TRECHO DO TEXTO:
+++++

Dietrich von Hildebrand 01/01/2009
Uma forma peculiar de arrogância ingênua é crer que a época em que se vive é completamente diferente de todas as anteriores e que os problemas do passado já não existem. Embora não se diga isso abertamente, tende-se a admitir como certo que qualquer mudança representa algum tipo de progresso.
Pertence à essência da História que a atitude do Homem perante a vida sofra variações, que alguns valores ressaltem com mais claridade numa época do que em outra, enquanto outros recebem menos atenção do que antes. Além disso, num determinado período ganham mais força certos perigos que em outros momentos eram insignificantes.
Contudo, mesmo que seja importante reconhecer esse ritmo próprio da natureza da História e do Homem, seria totalmente equivocado conferir a algumas épocas um significado arbitrário no que se refere a certos problemas humanos básicos. Em comparação com o que permanece inalterado, o que muda é secundário. Uma forma peculiar de arrogância ingênua é crer que a época em que se vive é completamente diferente de todas as anteriores e que os problemas do passado já não existem.

+++++

COMPLETE O SEGUINTE:
**1)** Diga se cada afirmação abaixo concorda com o trecho, respondendo sim ou não e citando as palavras do trecho que decidem a questão. (a) O que muda é secundário em comparação com o que permanece inalterado. (b) Os perigos de uma época têm sempre a mesma força em todas as outras. (c) A ideia de que qualquer mudança é progresso costuma ser dita abertamente.
**2)** Cite do trecho tudo o que vai de "Dietrich von Hildebrand" até "momentos eram insignificantes.".

DADOS:
+++++

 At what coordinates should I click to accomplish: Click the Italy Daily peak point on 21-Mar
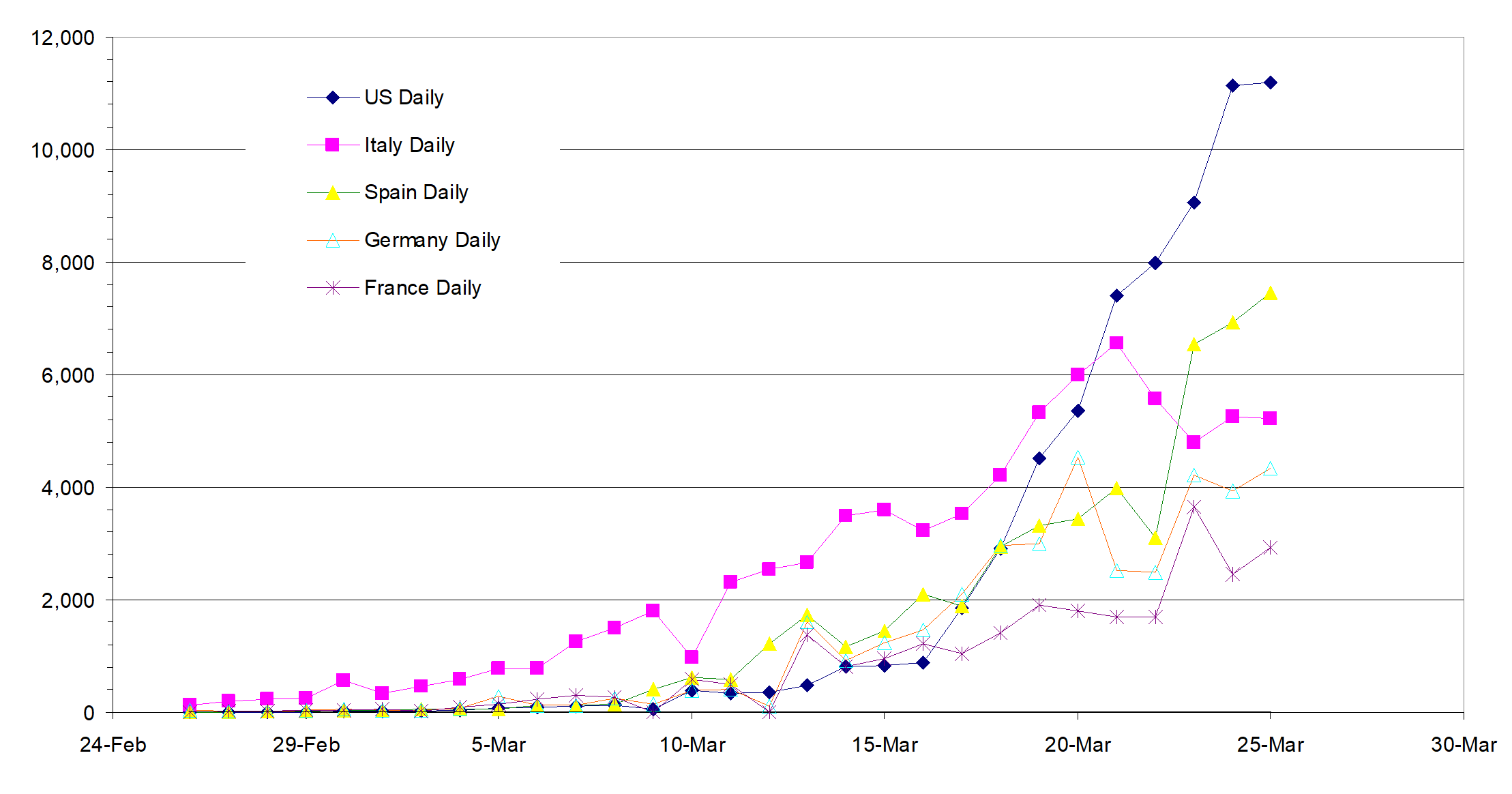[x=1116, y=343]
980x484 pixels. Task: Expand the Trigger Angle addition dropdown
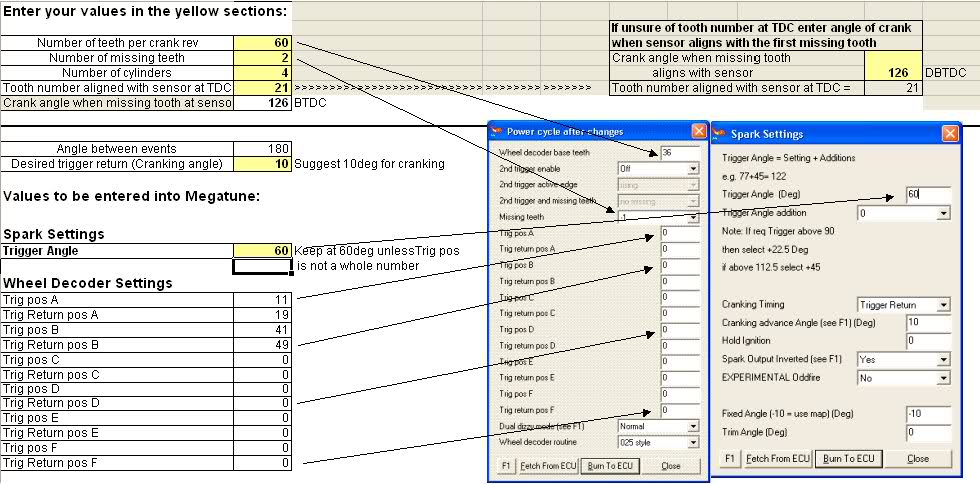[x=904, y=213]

+++++

RESPOSTAS ESPERADAS:
**1)**
(a) Sim: "Em comparação com o que permanece inalterado, o que muda é secundário."
(b) Não: "num determinado período ganham mais força certos perigos que em outros momentos eram insignificantes."
(c) Não: "Embora não se diga isso abertamente, tende-se a admitir como certo que qualquer mudança representa algum tipo de progresso."

**2)**
Dietrich von Hildebrand 01/01/2009
Uma forma peculiar de arrogância ingênua é crer que a época em que se vive é completamente diferente de todas as anteriores e que os problemas do passado já não existem. Embora não se diga isso abertamente, tende-se a admitir como certo que qualquer mudança representa algum tipo de progresso.
Pertence à essência da História que a atitude do Homem perante a vida sofra variações, que alguns valores ressaltem com mais claridade numa época do que em outra, enquanto outros recebem menos atenção do que antes. Além disso, num determinado período ganham mais força certos perigos que em outros momentos eram insignificantes.